Problem: Let $a,b,c,d>0.$ Prove that: $$\frac{d}{\sqrt{a^2+b^2+c^2}}+\sqrt{3}\ge2\left(\sqrt{\frac{d}{a+b+c}}+\frac{\sqrt{ab+bc+ca}}{a+b+c}\right)$$ It is my old teacher's problem.

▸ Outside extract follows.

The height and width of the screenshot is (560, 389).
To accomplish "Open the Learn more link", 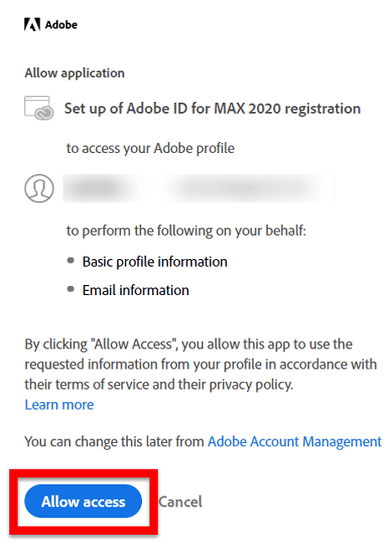I will (59, 405).
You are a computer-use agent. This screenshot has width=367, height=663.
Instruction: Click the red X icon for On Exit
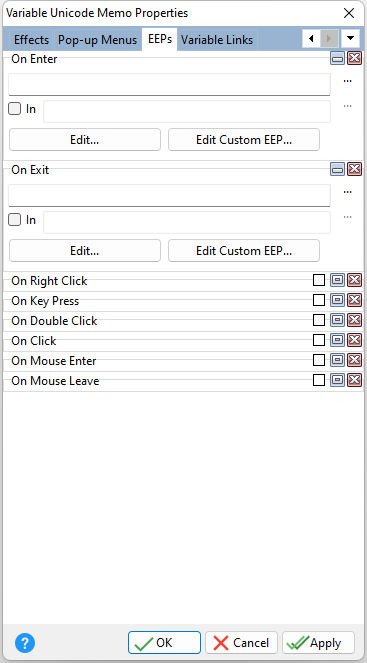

My attempt: I guess a=b=c=d so using C-S inequality: $$R.H.S\le2\sqrt{\frac{d}{a+b+c}+\frac{ab+bc+ca}{(a+b+c)^2}}$$ But it seems weak to get the proof. I hope we can find a good solution for nice problem.
Thank you!
We need to prove that: $$\frac{d}{\sqrt{a^2+b^2+c^2}}+\sqrt3-\frac{2\sqrt{ab+ac+bc}}{a+b+c}\geq2\sqrt{\frac{d}{a+b+c}}$$ and since $$\sqrt3(a+b+c)\geq2\sqrt{ab+ac+bc},$$ by AM-GM we obtain: $$\frac{d}{\sqrt{a^2+b^2+c^2}}+\sqrt3-\frac{2\sqrt{ab+ac+bc}}{a+b+c}\geq2\sqrt{\frac{d\left(\sqrt3-\frac{2\sqrt{ab+ac+bc}}{a+b+c}\right)}{\sqrt{a^2+b^2+c^2}}}.$$ Thus, it's enough to prove that: $$\frac{\sqrt3-\frac{2\sqrt{ab+ac+bc}}{a+b+c}}{\sqrt{a^2+b^2+c^2}}\geq\frac{1}{a+b+c}.$$ Now, let $a^2+b^2+c^2=t(ab+ac+bc).$
Thus, we need to prove that: $$\frac{\sqrt3-\frac{2}{\sqrt{t+2}}}{\sqrt{t}}\geq\frac{1}{\sqrt{t+2}}$$ or $$\sqrt{3(t+2)}\geq2+\sqrt{t},$$ which is true by C-S: $$\sqrt{3(t+2)}=\sqrt{(2+1)(2+t)}\geq2+\sqrt{t}.$$